The most demanding routes are currently climbed on seven-thousander peaks rather than on the 14 eight-thousanders. A week ago, for example, French climbers Benjamin Védrines and Charles Duboulez achieved a fine success on the 7,321-meter-high Chamlang in Nepal. The two opened a new route through the challenging North Face of the mountain not far from the eight-thousander Makalu. They christened their 1,600-meter-high route “À l’ombre du mensonge” (In the shadow of the lie). From the summit, the French descended via the West Ridge.
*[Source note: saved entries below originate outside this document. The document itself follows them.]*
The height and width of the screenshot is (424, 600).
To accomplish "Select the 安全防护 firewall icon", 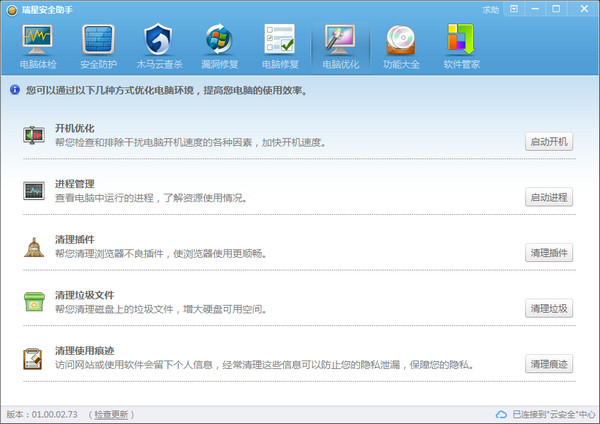I will 98,47.
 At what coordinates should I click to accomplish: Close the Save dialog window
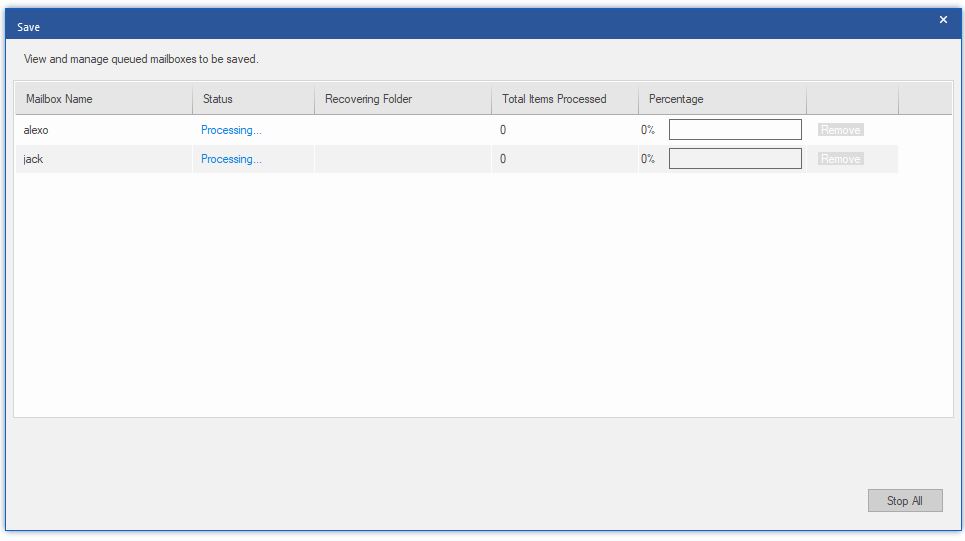942,20
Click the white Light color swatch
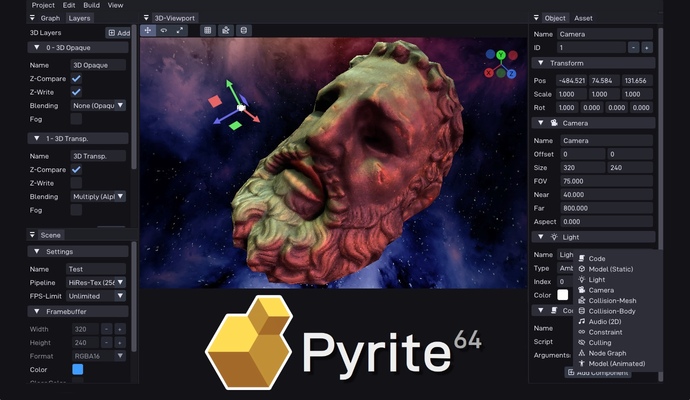This screenshot has height=400, width=690. [x=563, y=294]
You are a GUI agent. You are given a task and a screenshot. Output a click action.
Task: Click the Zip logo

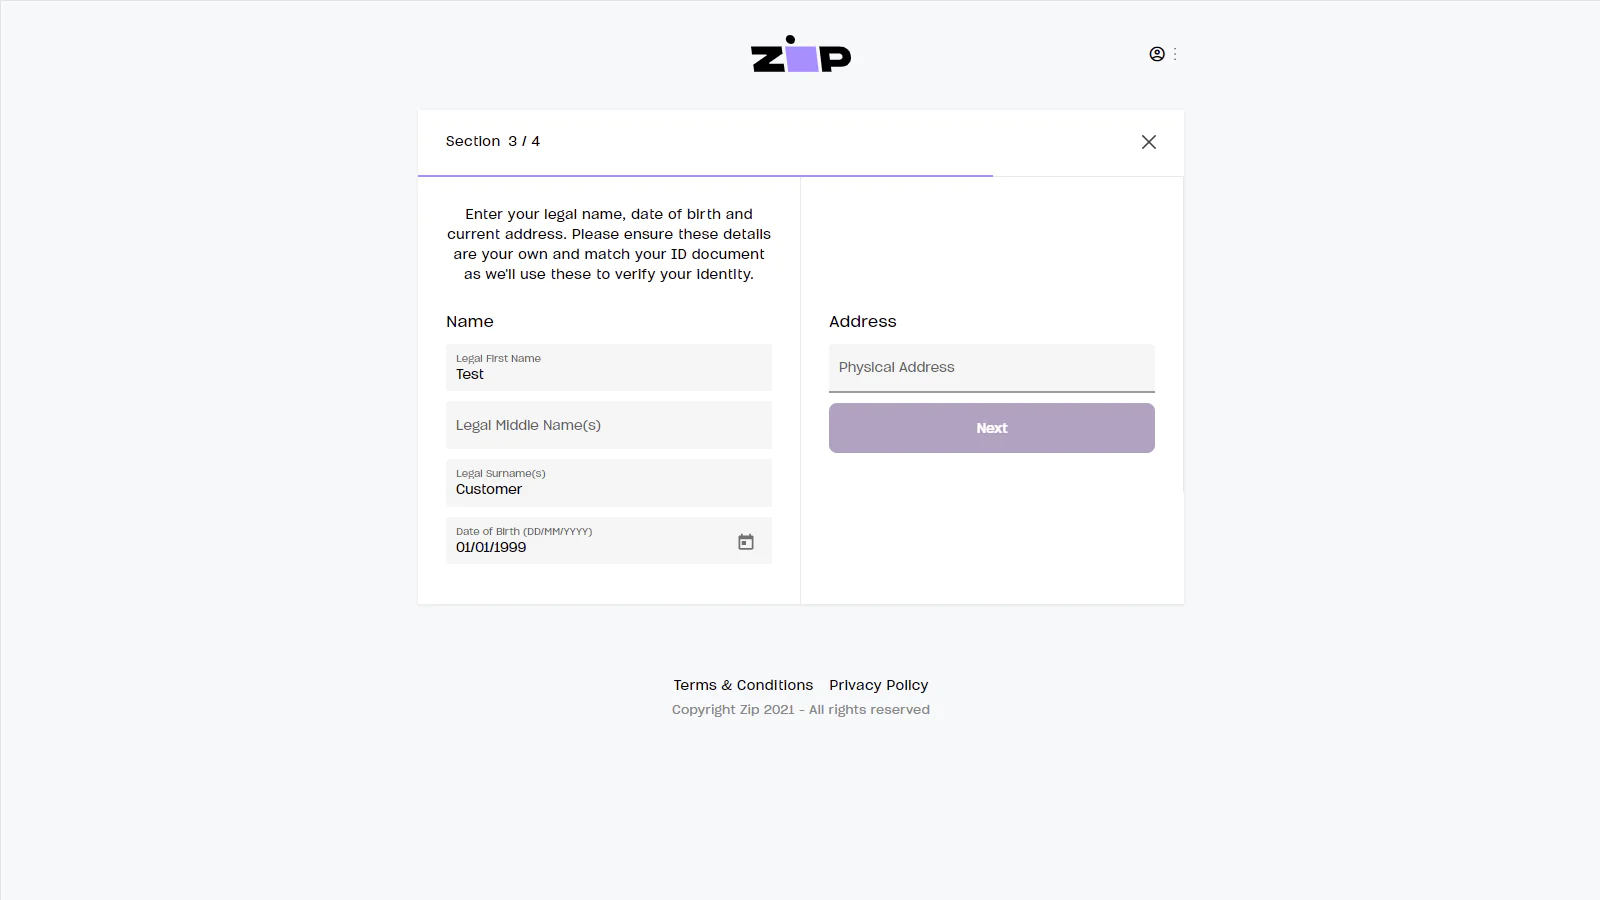[x=800, y=55]
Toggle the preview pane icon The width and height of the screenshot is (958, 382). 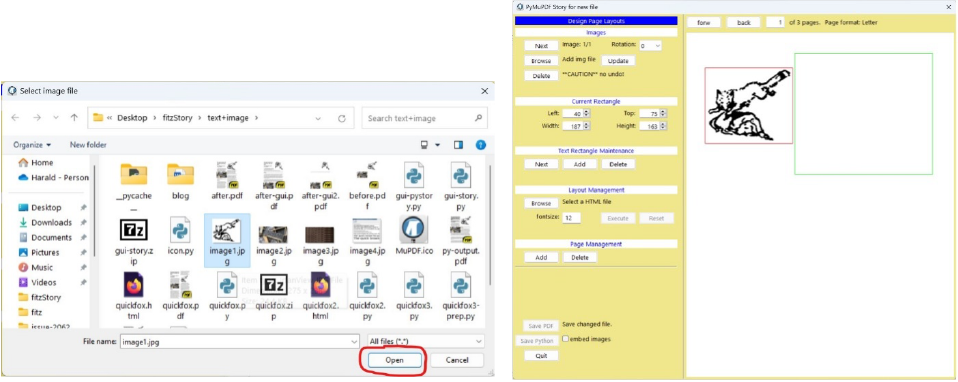click(x=458, y=145)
“We knew the project was ambitious: shade, high altitude, cold, technical passages, difficult bivouacs, the whole thing with just two people,” Charles writes on Facebook. “But our determination and willpower were unwavering. Four extremely intense days trying to be fast, because that’s the capital of our team!” The 32-year-old said he felt he had given all, “from the toes to the last breath”.
His team partner Védrines also had to push the limit. “For me, this was the most challenging climb I’ve ever done,” Benjamin summed up on Facebook, “because of the nights spent under spindrift and the stages we had to tackle.” This was the 29-year-old’s second time on Chamlang. Two years ago, Védrines had opened a new route through the Northeast Couloir of the mountain with his French compatriot Nicolas Jean.
Forgotten pioneering feat
In 2020, the two Czechs Marek Holecek and Zdenek Hak had been awarded the Piolet d’Or, the “Oscar of Mountaineering”, for their first ascent of the complete Chamlang Northwest Face in alpine style.
Already in 1990, the German climbers Stefan Köhler and Bernd Eberle had climbed in alpine style through the Northwest Face to an altitude of 6,600 meters and from there via the West Face to the summit – a pioneering feat that is unfortunately often forgotten.